Sono per esperienza portato a pensare che un laboratorio di teatro, se condotto con cognizione di causa, possa validamente sostituire o diminuire gli psicofarmaci. Danzare, disegnare,  suonare, scrivere, fotografare, filmare ecc. non rientra normal-mente nella prescrizione psichiatrica ma è noto il guadagno terapeutico che queste pratiche sono in grado di produrre, spesso in modo sorprendente e senza effetti collaterali. Eppure questi approcci nei diversi contesti della prevenzione e cura del disagio mentale dovrebbero essere molti di più. Ma anche quando nei centri di riabilitazione psicosociale, nei DSM ecc., riescono ad entrarvi si pone una questione delicata: il committente “piega” le pratiche,  delicatamente, senza risultare prescrittivo,  alle proprie esigenze, e così educatori e educatrici, altre diverse figure d’esperti che si avvalgono di mediazioni creative scimmiottano il linguaggio e le chiavi di lettura interpretativa degli psichiatri e psicologi, sempre a cercare indizi patologici negli esiti creativi da esibire durante quelle cervellotiche e disidratate verifiche a cui ho spesso assistito e nelle quali la vita si accomoda, in punta di piedi, verso l’uscita a prendersi salutari boccate d’aria.

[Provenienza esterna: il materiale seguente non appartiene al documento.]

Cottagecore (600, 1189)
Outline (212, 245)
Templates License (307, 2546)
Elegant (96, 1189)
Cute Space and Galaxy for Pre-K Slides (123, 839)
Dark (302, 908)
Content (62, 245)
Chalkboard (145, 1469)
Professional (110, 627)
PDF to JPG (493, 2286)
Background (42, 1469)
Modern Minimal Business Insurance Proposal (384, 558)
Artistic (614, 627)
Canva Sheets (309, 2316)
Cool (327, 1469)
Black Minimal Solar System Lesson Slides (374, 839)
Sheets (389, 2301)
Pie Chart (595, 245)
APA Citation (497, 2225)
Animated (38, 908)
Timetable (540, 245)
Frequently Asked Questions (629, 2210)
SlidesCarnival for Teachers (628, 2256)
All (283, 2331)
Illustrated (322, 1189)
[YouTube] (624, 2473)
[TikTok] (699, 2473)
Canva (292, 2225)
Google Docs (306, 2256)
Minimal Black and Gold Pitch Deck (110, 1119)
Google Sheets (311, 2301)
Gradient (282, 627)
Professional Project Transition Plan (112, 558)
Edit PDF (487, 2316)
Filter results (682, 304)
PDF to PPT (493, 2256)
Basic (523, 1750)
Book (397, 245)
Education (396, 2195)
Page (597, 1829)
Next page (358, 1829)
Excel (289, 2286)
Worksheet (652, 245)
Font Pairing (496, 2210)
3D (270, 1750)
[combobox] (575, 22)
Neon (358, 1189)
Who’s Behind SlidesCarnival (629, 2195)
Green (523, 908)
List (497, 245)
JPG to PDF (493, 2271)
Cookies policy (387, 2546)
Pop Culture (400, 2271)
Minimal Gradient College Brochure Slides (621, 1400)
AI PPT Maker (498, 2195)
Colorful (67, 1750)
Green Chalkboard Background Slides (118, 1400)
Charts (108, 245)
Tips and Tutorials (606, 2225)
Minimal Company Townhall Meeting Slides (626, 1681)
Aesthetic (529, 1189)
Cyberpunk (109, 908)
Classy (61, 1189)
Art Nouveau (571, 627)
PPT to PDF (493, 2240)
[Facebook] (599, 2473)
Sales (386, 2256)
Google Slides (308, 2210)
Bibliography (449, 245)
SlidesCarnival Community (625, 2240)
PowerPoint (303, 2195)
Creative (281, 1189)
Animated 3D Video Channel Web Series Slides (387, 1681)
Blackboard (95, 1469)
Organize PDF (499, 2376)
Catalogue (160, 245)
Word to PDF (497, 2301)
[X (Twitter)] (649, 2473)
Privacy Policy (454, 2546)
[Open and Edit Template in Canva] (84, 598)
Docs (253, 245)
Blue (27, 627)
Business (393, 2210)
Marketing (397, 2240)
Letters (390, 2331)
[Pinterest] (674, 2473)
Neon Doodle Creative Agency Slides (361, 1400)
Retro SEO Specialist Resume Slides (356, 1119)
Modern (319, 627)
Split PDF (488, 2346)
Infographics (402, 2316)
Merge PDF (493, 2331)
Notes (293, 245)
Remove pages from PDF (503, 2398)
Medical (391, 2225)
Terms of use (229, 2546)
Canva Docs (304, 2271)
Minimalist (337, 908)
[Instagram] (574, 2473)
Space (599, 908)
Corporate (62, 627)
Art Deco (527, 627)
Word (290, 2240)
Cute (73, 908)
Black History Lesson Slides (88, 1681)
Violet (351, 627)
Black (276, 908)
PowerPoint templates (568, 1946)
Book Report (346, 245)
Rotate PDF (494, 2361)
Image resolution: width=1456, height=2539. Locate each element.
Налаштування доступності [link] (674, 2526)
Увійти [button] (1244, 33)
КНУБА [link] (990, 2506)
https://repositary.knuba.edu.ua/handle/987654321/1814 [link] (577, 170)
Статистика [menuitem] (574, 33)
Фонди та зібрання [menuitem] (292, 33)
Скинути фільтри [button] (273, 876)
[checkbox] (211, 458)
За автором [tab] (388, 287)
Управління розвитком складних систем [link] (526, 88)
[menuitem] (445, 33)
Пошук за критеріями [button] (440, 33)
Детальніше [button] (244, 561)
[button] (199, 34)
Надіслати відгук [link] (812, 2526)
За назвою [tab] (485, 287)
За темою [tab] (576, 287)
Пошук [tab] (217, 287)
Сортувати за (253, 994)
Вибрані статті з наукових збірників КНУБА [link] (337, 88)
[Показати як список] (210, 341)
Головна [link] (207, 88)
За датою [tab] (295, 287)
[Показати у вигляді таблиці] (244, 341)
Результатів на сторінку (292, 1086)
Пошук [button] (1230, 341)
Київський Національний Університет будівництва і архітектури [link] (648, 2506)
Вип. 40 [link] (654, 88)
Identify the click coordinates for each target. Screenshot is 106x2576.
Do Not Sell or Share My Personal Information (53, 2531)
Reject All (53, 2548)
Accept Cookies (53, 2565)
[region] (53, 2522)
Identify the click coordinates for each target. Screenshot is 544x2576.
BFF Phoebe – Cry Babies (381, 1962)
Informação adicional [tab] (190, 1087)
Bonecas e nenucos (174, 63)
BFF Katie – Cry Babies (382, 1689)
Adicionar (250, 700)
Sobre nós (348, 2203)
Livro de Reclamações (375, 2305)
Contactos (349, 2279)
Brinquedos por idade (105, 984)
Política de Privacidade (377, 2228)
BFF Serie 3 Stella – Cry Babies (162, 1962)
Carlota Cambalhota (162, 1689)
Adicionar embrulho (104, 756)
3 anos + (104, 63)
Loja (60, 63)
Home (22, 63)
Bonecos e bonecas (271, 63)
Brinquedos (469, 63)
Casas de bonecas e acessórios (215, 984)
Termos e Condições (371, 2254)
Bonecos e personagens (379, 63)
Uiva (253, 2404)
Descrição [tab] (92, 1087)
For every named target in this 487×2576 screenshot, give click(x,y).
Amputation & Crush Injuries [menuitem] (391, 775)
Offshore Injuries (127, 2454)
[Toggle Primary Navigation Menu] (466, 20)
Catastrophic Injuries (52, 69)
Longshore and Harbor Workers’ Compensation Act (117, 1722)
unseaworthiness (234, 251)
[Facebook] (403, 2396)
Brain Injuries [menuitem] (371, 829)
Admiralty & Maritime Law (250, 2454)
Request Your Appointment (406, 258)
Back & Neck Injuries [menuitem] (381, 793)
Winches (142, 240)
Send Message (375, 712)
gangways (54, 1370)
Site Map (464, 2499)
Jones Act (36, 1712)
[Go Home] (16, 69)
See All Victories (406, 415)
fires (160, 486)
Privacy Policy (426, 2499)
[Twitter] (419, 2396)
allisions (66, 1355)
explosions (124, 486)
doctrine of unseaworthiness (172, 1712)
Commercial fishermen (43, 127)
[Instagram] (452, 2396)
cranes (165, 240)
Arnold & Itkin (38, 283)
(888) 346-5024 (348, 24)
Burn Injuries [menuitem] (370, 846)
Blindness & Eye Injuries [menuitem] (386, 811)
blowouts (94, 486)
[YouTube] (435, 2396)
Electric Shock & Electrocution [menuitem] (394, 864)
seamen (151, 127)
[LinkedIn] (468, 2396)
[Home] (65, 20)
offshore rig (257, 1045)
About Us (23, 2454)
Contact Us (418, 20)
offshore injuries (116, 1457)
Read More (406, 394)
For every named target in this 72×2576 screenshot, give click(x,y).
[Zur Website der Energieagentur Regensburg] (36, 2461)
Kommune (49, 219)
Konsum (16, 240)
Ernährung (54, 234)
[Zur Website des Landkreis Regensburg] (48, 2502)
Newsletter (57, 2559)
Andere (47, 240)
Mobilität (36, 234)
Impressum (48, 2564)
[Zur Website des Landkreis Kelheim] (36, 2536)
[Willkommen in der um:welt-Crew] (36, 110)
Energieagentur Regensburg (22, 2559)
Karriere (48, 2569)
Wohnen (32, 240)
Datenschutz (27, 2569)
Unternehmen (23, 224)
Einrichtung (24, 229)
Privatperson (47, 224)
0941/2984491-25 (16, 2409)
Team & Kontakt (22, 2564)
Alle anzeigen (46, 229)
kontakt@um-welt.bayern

L’arte-terapia è una delle invenzioni più ridicole che esistano: lì gli artisti o gli aspiranti tali iniziano ad infliggersi la loro personale crocifissione. Sacrificano molto della loro libertà espressiva in nome di una causalità bio-psicopatologica della creazione, il più delle volte forse per bisogno di lavorare, comprensibilmente. Assecondano però una schisi secondo la quale esisterebbero creazioni frutto di patologia e altre di sanità mentale e s’inerpicano in lunghe discussioni e interpretazioni di un gesto, una parola, un tratto poetico trovandosi in affanno con i termini del sempre più corposo manuale di psichiatria e igiene mentale. E invece l’arte è sempre terapeutica, non ha quindi bisogno di aggettivarsi come tale, così com’è implicito che l’acqua bagna e non si ha bisogno di ricorrere a ridicole tautologie per esorcizzare la percezione di ‘parvenu’ al tavolo dei consumati esperti della psiche. Se per arte terapia s’intende circoscrivere il luogo in cui si opera (il contesto terapeutico) può anche starci ma se diventa sostanza dell’agire non si comprende la ragione per quel dato approccio così connotato sarebbe terapeutico e un altro, semplicemente Arte, no. Non per pedanteria ma quel definire l’arte come “terapia” significa risucchiare le parole nel significato clinico e operare l’asimmetria paziente/terapeuta che implica di per sé la negazione dell’Arte che non fa distinzioni del genere, proprio perché è Arte.  

Bisognerebbe invece dire loro, agli psichiatri e agli specialisti del mal d’anima, di andarci piano con la prescrizione degli psicofarmaci e di darsi da fare di più per far entrare nei vari centri di prevenzione e cura il teatro, il cinema, la letteratura, la musica, la scrittura ecc., lasciando che il benefico ed elusivo risultato di queste attività si depositi lontano da significazioni ad hoc, affrancandole da relazioni e resoconti che spesso servono solo alle strutture psichiatriche e loro metodologie per auto confermarsi ed alimentarsi.